Mauritania held its Insurance General Assembly on December 8 and 9, 2025, a strategic event organized in partnership with FINACTU and under the supervision of the Central Bank of Mauritania (BCM), which has been regulating the sector since September 2025. This transfer of supervision, coupled with a strong desire to reform the market, marks the beginning of a vast transformation aimed at restoring insurance to its rightful place in the national financial system.
For two days, insurance companies, intermediaries, legal professionals, security forces, financial institutions, technical partners, and ecosystem actors gathered for workshops, panels of international experts, and consultation sessions. These discussions provided a clear diagnosis of a sector that is still underdeveloped despite a positive momentum initiated since 2020, mainly driven by the Non-Life branch.
The discussions highlighted several structural issues limiting market development: significant undercapitalization, linked to a minimum capital of 30 million MRU (approximately $750,000 USD), well below regional standards; excessive fragmentation of the sector, with 17 companies for less than 5 million inhabitants, 10 of which focus on Automobile insurance; and an overall lack of technical skills and insurance culture.
Despite these weaknesses, the discussions confirmed a considerable growth potential: the market could triple in the short term and even increase ninefold with ambitious and coherent reforms.
The General Assembly also made progress on three key pillars of the ongoing reform: co-constructing a program contract between the BCM and insurance companies, participatory development of a new Insurance Code, and modernizing the control and supervision system. The six workshops on the second day consolidated a consensus around an ambitious national strategy for cleaning up and developing the sector, structured into three axes and eight objectives.
The first axis aims to establish a cleaned and credible sector by strengthening supervision capacities, restoring company solvency, and regulating distribution.
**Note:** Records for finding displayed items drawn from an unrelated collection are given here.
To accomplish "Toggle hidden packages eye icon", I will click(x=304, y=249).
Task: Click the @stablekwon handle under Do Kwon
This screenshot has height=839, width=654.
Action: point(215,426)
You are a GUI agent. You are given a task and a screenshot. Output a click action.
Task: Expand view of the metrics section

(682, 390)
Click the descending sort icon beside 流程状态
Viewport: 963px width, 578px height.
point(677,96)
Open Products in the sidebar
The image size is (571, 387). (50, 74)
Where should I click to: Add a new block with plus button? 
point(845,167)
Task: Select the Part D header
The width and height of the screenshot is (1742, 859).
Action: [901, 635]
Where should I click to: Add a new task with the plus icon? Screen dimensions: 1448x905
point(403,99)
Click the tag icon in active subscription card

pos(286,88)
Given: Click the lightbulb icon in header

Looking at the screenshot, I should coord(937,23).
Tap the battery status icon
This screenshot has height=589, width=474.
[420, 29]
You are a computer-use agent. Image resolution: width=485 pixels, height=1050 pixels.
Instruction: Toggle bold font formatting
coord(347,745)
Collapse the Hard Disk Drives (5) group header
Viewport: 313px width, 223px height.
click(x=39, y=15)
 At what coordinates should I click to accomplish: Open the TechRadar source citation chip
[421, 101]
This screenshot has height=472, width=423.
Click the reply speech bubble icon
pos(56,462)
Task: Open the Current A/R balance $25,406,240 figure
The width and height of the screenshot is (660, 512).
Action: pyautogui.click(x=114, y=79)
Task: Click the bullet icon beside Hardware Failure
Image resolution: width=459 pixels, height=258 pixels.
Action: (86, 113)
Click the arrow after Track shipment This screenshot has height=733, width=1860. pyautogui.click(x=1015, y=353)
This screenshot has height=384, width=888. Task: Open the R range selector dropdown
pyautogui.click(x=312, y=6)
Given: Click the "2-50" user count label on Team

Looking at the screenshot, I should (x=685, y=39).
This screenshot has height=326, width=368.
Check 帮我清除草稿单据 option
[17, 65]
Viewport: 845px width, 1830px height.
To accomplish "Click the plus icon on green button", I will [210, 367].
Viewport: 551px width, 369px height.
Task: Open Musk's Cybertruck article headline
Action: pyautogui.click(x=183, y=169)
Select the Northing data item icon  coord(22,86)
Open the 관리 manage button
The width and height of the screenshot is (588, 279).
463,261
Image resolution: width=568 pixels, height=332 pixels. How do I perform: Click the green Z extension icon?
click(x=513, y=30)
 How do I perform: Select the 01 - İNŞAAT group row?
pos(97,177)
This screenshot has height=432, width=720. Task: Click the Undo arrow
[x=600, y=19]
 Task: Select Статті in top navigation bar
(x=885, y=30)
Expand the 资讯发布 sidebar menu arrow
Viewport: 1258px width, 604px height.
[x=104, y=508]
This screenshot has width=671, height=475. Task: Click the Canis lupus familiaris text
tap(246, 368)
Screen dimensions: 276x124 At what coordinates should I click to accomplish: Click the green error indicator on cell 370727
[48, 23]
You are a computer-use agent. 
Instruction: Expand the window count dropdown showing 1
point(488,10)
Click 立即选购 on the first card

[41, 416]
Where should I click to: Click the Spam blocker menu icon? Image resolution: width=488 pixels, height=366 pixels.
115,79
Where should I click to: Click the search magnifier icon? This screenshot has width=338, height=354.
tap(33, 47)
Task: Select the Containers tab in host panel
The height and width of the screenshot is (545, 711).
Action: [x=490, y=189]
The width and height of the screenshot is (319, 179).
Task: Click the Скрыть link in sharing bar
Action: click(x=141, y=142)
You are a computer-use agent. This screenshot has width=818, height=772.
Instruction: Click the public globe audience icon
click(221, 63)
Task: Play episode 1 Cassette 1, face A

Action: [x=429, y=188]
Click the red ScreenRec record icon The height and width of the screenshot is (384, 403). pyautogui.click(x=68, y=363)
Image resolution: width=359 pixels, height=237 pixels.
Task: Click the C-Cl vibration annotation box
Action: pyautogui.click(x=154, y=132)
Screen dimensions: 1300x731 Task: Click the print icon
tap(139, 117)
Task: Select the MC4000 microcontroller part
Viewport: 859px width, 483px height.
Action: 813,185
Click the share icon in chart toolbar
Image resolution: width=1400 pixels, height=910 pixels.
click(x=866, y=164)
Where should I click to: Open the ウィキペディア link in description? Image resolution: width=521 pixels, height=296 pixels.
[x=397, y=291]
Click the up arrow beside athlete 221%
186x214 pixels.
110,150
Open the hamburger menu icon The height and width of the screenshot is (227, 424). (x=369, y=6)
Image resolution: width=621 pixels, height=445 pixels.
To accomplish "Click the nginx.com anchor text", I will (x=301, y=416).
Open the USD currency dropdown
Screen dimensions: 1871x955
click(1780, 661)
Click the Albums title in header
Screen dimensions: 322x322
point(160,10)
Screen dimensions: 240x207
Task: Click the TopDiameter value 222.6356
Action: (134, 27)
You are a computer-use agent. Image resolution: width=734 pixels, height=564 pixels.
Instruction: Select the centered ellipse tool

The second axis focuses on establishing a sustainable “zero tolerance” discipline, particularly through strict application of prudential rules, enhancing claims reporting and compensation, and ensuring the effectiveness of mandatory insurance. The third axis focuses on modernizing and developing the market through promoting new products such as agricultural insurance, microinsurance, or Takaful, and sustainably enhancing technical skills of the actors.
At the end of the discussions, a program contract was officially signed between the Central Bank of Mauritania and the Professional Association of Insurers of Mauritania (APAM), under the presidency of Her Excellency Madame Aminata Kané, Vice-Governor of the BCM. Both institutions committed to implementing the recommendations and fully assuming their responsibility in executing the reforms. “These consultation days were an important step in diagnosing the reality of the insurance sector and defining the contours of a comprehensive reform to meet the existing challenges and opportunities,” stated Aminata Kane.
The Vice-Governor of the BCM believes that the roadmap will accelerate modernization, improve governance, strengthen trust, and enhance service quality.
This optimism is shared by the President of the Professional Association of Mauritanian Insurers, Ezza mint Memma, who sees these consultation days as establishing a common and objective vision of the reality of the insurance sector in Mauritania.
Finactu, a leading technical partner
The partnership with FINACTU is a key support in structuring these General Assemblies. In her speech, Madame Géraldine Mermoux, Associate Managing Director of FINACTU, praised the initiative and highlighted the firm’s experience in supporting countries like Morocco or Tunisia in their insurance reforms. She emphasized that the success of such transformations relies on three strong convictions: the importance of cleaning up to restore confidence, the need for solutions tailored to national realities – particularly in agricultural insurance, microinsurance, Takaful, and digitalization – and the requirement for collective mobilization of all public and private actors.
These General Assemblies mark a decisive turning point for the Mauritanian insurance sector, embarking on a path of professionalization, modernization, and credibility. The announced reforms aim to structure a more disciplined, transparent market focused on the needs of citizens and businesses, contributing sustainably to the country’s financial stability and economic development.